- Last Updated: 5:34 AM, June 5, 2012
- Posted: 11:15 PM, June 4, 2012
Regulators are looking into how Nasdaq made money during its fumbled Facebook stock offering.
Sources tell The Post that the Securities and Exchange Commission is probing to see how the exchange operator run by CEO Bob Greifeld made a $10.7 million profit while trading off the social media company’s shares.
Nasdaq bought and sold so-called “orphaned” shares during the early period of trading in order to facilitate trading of the stock as technical glitches created a logjam in the early frenzied moments of trading on May 18.
SEC boss Mary Shapiro promised to delve into the Facebook IPO.
And some of the issues the agency is believed to be looking at is whether the exchange made its trades ahead of clients and other participants, sources said. The regulators also is looking into whether the trading systems at other Nasdaq member firms made matters worse.

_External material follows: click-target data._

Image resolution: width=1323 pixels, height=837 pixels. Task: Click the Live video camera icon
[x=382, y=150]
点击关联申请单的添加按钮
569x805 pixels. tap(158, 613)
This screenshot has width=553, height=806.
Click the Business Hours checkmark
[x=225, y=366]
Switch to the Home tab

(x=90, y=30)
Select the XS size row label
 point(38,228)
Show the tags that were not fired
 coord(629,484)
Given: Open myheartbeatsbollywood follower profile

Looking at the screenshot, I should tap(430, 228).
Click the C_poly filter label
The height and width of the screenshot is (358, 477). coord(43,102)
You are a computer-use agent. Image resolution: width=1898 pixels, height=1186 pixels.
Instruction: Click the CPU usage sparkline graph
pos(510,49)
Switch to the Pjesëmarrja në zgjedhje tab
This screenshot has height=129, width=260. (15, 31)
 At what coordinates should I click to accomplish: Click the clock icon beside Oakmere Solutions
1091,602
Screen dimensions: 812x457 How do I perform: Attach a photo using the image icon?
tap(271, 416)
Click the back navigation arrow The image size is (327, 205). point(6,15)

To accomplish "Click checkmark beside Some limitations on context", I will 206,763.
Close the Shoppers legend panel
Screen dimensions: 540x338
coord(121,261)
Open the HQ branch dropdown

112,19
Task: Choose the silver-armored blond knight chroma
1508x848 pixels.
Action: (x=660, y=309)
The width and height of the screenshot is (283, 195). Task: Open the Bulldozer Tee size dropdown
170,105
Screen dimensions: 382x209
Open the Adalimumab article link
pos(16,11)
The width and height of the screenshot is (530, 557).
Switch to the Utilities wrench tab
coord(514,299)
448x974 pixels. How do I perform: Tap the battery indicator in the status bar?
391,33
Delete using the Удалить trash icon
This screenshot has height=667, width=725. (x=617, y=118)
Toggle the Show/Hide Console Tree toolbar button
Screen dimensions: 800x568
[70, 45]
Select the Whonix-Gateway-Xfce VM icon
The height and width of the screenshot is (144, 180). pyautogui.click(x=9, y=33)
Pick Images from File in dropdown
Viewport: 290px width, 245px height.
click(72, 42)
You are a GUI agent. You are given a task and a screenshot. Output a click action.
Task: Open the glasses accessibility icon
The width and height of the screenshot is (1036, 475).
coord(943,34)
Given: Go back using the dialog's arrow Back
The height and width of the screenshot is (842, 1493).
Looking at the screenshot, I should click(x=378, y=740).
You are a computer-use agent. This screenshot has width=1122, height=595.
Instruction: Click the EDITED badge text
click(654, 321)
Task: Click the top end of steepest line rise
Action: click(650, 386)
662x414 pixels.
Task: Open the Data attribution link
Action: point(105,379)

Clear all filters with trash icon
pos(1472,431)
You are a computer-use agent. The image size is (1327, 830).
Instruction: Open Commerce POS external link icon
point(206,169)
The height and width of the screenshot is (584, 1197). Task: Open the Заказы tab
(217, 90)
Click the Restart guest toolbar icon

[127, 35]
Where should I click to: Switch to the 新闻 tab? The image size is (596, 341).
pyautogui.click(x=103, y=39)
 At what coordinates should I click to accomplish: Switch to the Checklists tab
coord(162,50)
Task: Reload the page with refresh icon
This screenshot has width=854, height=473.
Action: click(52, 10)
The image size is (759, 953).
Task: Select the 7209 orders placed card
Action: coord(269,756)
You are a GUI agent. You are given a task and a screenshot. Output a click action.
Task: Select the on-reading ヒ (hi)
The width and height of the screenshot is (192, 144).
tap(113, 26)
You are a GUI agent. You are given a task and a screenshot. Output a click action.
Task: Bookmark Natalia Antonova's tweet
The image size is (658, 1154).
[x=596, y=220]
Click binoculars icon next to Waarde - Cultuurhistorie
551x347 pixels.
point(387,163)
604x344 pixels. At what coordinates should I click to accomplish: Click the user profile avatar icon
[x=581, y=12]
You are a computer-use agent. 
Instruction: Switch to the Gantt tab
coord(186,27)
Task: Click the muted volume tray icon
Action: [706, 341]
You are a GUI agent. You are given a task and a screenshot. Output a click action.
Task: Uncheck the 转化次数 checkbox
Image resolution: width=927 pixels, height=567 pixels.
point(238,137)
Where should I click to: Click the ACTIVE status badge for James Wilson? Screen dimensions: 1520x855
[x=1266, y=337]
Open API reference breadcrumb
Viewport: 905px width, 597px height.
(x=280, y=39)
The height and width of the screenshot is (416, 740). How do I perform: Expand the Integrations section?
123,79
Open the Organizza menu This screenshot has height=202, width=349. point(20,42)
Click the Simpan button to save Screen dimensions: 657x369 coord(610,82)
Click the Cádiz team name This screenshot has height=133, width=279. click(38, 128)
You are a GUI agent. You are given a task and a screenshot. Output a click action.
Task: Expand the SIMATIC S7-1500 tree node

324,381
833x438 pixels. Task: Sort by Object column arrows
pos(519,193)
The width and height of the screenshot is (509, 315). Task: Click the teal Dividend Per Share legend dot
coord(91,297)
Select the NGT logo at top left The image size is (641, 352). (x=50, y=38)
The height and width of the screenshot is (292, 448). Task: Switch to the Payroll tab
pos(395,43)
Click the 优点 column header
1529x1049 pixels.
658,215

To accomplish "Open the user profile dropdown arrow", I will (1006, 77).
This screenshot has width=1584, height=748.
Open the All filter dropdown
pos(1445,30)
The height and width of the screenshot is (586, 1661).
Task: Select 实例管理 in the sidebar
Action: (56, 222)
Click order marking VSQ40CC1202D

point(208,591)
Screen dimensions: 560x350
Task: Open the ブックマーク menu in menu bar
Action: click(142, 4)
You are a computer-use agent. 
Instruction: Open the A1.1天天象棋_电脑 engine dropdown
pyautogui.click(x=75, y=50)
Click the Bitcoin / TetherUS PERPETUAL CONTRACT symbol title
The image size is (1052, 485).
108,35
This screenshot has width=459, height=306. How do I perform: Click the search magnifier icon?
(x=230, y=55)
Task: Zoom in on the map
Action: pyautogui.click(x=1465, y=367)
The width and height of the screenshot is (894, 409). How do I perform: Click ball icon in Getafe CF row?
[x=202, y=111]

A Nasdaq spokesman declined to comment and a call to the SEC was not returned.
Nasdaq’s Greifeld has said that the exchange plans on applying $13.7 million, including profits of $10 million in Facebook trades, to pay back industry market makers who lost money trading Facebook.
Market makers including Knight Capital, Citadel and units of UBS and Citigroup argue that they are owed $180 million from Nasdaq.
Sources say that Nasdaq’s handling of its Facebook snafu has created some friction in the market between itself and other participants who say that the exchange platform has been slow to act and at times unresponsive.
Nasdaq has been floating subtle hints that other market players at Citadel and Knight Capital had problems in their own computer systems that may have exacerbated problems properly completing and canceling orders on the high-profile IPO,
The Financial Industry Regulatory Authority is arbitrating between traders and Nasdaq to determine how much the exchange should allocate to firms.
Under exchange agreements, Nasdaq has limited liability in resolving disputes about its platform.